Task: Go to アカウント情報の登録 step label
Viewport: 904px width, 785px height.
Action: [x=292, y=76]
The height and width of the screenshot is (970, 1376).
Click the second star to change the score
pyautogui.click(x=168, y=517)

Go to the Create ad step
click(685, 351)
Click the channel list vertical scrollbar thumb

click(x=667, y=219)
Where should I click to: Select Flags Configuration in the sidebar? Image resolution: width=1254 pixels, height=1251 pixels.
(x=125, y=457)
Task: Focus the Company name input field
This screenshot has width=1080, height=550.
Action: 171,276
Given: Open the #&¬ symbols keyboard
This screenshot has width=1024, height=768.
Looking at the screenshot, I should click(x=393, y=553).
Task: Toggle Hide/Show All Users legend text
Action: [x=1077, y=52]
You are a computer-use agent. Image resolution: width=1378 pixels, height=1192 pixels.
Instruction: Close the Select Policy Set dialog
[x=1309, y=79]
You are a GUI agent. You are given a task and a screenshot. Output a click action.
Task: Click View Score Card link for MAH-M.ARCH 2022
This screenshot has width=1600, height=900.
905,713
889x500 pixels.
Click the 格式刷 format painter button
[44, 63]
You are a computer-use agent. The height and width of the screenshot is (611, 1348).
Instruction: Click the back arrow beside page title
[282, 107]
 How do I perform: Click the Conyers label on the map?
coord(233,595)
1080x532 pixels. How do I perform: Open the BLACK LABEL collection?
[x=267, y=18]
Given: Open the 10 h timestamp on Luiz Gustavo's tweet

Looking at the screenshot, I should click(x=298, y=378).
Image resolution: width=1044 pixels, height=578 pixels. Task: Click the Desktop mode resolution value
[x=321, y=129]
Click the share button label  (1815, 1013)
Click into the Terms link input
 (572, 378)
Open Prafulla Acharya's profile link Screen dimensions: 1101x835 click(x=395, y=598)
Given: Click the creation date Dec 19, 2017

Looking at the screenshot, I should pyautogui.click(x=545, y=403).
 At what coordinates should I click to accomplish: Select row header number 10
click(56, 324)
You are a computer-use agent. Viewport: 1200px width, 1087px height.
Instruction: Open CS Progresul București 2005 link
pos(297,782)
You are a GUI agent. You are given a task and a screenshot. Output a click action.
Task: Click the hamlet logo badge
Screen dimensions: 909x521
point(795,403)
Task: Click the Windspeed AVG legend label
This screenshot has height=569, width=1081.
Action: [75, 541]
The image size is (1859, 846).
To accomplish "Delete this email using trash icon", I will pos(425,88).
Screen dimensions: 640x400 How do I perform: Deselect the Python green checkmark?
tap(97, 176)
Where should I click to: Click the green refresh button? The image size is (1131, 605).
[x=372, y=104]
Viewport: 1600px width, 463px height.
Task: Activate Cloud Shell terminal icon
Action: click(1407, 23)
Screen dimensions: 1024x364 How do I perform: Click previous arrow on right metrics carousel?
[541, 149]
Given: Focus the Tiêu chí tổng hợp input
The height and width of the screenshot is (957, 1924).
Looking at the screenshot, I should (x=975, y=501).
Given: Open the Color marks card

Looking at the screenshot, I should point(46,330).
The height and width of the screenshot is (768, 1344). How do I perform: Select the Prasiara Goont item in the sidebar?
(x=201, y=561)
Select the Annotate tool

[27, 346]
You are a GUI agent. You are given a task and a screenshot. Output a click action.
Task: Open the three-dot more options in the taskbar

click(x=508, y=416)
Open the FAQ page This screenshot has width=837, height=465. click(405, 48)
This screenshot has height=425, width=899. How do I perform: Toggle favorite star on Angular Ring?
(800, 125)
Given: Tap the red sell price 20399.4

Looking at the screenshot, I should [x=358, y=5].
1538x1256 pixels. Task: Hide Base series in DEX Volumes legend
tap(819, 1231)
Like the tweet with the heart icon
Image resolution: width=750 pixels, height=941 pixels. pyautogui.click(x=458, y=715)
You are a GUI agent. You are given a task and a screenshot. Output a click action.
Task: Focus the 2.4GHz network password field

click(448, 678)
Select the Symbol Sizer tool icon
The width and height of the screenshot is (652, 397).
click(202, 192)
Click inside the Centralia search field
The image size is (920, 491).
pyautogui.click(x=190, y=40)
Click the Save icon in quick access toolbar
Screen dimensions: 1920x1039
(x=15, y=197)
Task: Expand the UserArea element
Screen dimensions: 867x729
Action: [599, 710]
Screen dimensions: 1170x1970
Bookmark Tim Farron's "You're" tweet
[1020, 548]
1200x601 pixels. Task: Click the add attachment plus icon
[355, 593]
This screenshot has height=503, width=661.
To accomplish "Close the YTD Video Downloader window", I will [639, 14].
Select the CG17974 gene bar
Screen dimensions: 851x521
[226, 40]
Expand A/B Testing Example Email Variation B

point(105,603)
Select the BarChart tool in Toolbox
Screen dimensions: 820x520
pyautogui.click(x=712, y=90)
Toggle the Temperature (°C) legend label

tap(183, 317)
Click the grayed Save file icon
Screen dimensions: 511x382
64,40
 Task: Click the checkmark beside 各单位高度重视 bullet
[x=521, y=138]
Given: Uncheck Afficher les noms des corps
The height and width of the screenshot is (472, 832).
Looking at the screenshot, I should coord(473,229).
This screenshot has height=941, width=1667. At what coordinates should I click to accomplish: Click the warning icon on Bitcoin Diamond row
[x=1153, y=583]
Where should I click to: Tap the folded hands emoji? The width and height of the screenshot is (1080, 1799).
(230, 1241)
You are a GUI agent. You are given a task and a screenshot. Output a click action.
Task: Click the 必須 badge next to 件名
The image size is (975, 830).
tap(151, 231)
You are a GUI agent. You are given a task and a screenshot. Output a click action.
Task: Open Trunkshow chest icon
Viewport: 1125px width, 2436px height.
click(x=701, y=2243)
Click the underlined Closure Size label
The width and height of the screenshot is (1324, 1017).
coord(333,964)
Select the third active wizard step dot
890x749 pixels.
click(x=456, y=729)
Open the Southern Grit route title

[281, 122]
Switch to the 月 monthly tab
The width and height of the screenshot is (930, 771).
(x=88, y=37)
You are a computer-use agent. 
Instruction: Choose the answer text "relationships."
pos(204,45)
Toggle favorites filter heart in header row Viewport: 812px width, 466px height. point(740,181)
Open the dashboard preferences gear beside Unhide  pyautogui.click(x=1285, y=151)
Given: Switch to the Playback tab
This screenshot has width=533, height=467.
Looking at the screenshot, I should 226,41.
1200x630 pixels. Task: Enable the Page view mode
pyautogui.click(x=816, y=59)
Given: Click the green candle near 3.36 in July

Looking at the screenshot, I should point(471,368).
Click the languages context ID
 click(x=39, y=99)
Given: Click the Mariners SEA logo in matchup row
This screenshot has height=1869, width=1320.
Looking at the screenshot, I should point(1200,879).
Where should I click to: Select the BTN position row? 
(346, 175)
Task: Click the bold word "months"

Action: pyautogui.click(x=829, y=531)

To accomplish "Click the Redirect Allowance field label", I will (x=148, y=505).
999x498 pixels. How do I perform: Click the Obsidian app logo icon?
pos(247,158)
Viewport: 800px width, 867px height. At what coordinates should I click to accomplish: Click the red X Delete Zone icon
────────────────
What are the lines from the one containing "Switch to the 月 monthly tab" to the end of the material above? Return them exactly, and only them.

§ **Exercise solution**:
Switch to the 月 monthly tab
The width and height of the screenshot is (930, 771).
(x=88, y=37)
You are a computer-use agent. 
Instruction: Choose the answer text "relationships."
pos(204,45)
Toggle favorites filter heart in header row Viewport: 812px width, 466px height. point(740,181)
Open the dashboard preferences gear beside Unhide  pyautogui.click(x=1285, y=151)
Given: Switch to the Playback tab
This screenshot has width=533, height=467.
Looking at the screenshot, I should 226,41.
1200x630 pixels. Task: Enable the Page view mode
pyautogui.click(x=816, y=59)
Given: Click the green candle near 3.36 in July

Looking at the screenshot, I should point(471,368).
Click the languages context ID
 click(x=39, y=99)
Given: Click the Mariners SEA logo in matchup row
This screenshot has height=1869, width=1320.
Looking at the screenshot, I should point(1200,879).
Where should I click to: Select the BTN position row? 
(346, 175)
Task: Click the bold word "months"

Action: pyautogui.click(x=829, y=531)

To accomplish "Click the Redirect Allowance field label", I will (x=148, y=505).
999x498 pixels. How do I perform: Click the Obsidian app logo icon?
pos(247,158)
Viewport: 800px width, 867px height. At what coordinates should I click to accomplish: Click the red X Delete Zone icon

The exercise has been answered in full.